» Text zum Lesen
In Vorbereitung des Leipziger Opernballs, der am Sonnabend gefeiert wird, weilte ich mit der Opernball-Geschäftsführung und dem Co-Moderator des Abends, Schauspieler und Musiker Lenn Kudrjawizki, im Sommer in der tschechischen Partnerstadt Brno, um mich mit der Historie, der Kulinarik und der Baukunst vertraut zu machen. Unvergessen bleibt dabei der Besuch der Villa Tugendhat – auch wegen des atemberaubenden Blickes auf das historische Brünn mit seiner St.-Thomas-Kirche, dem Petrov-Hügel samt Kathedrale und der Burg Spielberg, die die Silhouette der zweitgrößten Stadt des Landes prägen.
Geschichte der Luxusherberge
Die Luxusvilla steht auf einem Grundstück, das einst ein elterliches Hochzeitsgeschenk für Greta und Fritz Tugendhat war. Die Entwürfe des legendären Baudenkmals der Moderne stammen vom deutsch-amerikanischen Architekten Ludwig Mies van der Rohe, dessen Arbeit das jüdische Unternehmer-Ehepaar sehr schätzte und ihn im Jahr 1928 beauftragten. Nach nur 14 Monaten Bauzeit war das formvollendete Haus, das seit 2001 zum Unesco-Weltkulturerbe zählt, bezugsbereit. Im Jahr 1938 mussten die Tugendhats vor den Nazis fliehen – sie verließen die Tschechoslowakei und ihr Zuhause.

» Zu erledigen
Könnten Sie den Bericht über die Villa Tugendhat nach seinem letzten Satz fortführen?

» Bereitgestellte Angaben
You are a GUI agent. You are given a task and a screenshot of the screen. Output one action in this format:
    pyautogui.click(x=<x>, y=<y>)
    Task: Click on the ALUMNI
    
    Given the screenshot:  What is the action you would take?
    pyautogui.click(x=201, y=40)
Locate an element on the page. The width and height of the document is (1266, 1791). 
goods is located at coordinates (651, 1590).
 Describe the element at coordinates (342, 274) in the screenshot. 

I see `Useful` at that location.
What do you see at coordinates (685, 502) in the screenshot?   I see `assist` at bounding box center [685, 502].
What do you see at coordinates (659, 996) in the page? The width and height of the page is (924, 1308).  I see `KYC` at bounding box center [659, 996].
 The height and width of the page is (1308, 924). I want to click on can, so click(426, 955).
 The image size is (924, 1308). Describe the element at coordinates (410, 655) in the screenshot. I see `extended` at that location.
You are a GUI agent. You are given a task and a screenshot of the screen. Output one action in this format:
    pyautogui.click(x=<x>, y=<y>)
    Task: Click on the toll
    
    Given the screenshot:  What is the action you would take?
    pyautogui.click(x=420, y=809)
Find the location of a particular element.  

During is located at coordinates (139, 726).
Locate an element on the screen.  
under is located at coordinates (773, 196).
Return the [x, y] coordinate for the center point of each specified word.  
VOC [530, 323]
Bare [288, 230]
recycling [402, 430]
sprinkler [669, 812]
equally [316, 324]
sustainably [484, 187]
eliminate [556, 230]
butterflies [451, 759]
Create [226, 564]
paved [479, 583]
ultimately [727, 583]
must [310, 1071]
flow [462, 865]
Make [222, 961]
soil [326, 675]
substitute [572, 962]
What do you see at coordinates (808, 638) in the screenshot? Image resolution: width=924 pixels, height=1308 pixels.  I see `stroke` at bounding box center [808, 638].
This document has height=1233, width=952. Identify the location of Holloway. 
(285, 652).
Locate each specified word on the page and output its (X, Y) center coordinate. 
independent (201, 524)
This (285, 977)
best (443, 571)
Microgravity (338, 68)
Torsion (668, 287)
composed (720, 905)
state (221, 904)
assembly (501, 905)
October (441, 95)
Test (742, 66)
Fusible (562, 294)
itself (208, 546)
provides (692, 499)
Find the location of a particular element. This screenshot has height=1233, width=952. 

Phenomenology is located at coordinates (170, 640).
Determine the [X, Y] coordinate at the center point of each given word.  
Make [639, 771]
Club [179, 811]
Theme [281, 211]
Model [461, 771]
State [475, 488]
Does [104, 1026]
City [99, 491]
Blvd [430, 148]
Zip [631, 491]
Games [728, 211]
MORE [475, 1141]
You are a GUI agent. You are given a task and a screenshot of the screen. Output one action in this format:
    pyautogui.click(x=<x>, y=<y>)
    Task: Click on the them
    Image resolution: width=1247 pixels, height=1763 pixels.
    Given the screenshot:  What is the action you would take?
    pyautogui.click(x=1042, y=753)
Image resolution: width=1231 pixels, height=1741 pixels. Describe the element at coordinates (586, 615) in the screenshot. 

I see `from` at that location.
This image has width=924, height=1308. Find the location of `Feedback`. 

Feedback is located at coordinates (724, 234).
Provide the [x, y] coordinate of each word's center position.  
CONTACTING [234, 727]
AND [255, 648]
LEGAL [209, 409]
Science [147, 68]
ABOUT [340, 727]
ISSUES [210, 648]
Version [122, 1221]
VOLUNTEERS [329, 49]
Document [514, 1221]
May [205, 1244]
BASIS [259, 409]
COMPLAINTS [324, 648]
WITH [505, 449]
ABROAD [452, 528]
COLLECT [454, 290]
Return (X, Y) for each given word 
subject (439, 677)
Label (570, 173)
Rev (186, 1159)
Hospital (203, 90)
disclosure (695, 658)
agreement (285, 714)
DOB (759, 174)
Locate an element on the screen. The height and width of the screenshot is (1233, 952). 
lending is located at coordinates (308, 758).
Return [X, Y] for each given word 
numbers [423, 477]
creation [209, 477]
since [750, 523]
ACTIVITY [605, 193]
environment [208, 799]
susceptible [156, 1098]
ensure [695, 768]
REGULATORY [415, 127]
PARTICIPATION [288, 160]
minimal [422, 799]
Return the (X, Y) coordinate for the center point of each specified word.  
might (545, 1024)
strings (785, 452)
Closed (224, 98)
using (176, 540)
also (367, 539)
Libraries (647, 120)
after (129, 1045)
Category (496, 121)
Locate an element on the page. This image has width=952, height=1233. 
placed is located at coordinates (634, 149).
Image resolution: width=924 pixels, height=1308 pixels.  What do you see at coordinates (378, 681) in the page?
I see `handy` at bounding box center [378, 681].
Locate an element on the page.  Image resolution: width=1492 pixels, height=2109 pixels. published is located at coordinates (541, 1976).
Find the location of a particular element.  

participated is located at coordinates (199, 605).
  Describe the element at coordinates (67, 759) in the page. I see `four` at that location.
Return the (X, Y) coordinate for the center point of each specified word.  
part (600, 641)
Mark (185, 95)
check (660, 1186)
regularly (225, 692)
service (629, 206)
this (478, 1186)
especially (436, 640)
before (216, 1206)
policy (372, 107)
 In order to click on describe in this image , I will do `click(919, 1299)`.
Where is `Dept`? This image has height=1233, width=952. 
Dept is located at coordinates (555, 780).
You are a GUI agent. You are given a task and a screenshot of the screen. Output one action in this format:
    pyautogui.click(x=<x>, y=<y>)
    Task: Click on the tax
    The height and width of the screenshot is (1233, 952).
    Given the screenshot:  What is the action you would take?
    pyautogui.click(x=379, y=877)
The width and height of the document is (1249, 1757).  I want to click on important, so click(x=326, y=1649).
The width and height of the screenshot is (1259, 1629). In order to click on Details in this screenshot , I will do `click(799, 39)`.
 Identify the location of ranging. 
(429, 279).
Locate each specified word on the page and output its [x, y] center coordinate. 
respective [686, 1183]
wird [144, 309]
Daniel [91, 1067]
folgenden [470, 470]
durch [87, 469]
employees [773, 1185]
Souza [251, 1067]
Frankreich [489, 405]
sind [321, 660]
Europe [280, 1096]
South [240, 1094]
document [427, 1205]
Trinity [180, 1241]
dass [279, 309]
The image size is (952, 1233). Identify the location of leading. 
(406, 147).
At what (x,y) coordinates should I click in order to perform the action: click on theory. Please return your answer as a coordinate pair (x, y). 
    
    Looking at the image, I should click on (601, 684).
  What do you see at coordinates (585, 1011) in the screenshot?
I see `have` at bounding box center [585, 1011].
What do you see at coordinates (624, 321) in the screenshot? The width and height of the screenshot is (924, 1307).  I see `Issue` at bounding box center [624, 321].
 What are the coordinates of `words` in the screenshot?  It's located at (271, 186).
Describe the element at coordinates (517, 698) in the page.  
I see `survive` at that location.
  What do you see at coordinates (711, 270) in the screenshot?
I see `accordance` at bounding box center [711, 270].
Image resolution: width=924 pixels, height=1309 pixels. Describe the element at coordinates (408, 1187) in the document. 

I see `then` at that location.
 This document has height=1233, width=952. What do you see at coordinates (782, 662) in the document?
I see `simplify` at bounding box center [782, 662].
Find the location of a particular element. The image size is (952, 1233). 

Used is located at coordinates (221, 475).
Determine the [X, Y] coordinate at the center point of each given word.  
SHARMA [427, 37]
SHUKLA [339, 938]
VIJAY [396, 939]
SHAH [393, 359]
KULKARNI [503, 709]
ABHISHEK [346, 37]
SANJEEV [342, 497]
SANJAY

» Endgültige Antwort
Hauptwerk des Bauhaus-Direktors Mies van der Rohe
Zum ersten Mal in der Geschichte der Baukunst wurde hierbei für ein Privathaus eine Stahl-Skelett-Konstruktion verwendet. Das zeitlos schöne Gebäude, das man an einem Hang errichten ließ, wird von 29 Stahlsäulen getragen. Von 2010 bis 2012 wurde die Villa Tugendhat für 7,5 Millionen Euro komplett saniert – in allen Details und Funktionen.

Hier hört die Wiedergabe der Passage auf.